Les déclamateurs ont parlé de la monnaie, comme le fabuliste parlait de la langue : ils lui ont attribué en même temps tous les biens et tous les maux de la société. C’est l’argent, ont dit les uns, qui bâtit les villes, qui gagne les batailles, qui fait le commerce, qui encourage les talents, qui rémunère le travail, et qui règle les comptes de la société. C’est l’argent, la rage de l’argent, auri sacra fames, ont répliqué les autres, qui est le ferment de tous nos vices, le principe de toutes nos trahisons, le secret de toutes nos bassesses. Si cet éloge et ce blâme étaient vrais, l’invention de la monnaie, la plus étonnante selon M. de Sismondi, la plus heureuse dans mon opinion, qu’ait faite le génie économique, présenterait à l’analyse une contradiction ; elle devrait en conséquence être rejetée et remplacée par une conception supérieure, plus morale et plus vraie. Mais il n’en est rien : les métaux précieux, le numéraire et les papiers de banque ne sont par eux-mêmes cause ni de bien ni de mal ; la véritable cause est dans l’incertitude de la valeur, dont la constitution nous apparaît symboliquement dans la monnaie comme la réalisation de l’ordre et du bien-être, et dont l’oscillation irrégulière, dans les autres produits, est le principe de toute spoliation et de toute misère.

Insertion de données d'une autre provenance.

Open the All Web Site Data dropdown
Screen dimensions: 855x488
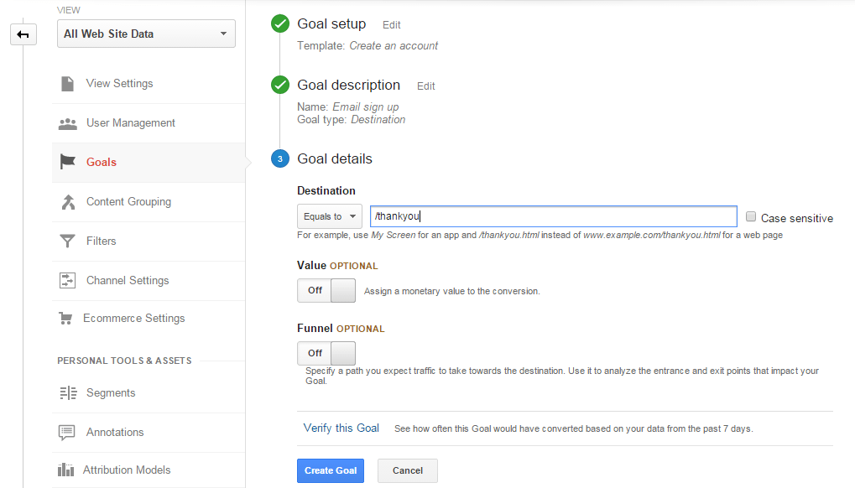[146, 34]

L’argent, la première valeur socialement déterminée, se montre donc, jusqu’au jour de la constitution générale des valeurs, de laquelle doit naître pour tout travailleur la garantie parfaite du travail et du salaire, comme l’organe le plus parlait de la solidarité du bien et de l’insolidarité du mal, en autres termes, de la responsabilité individuelle et de la justice.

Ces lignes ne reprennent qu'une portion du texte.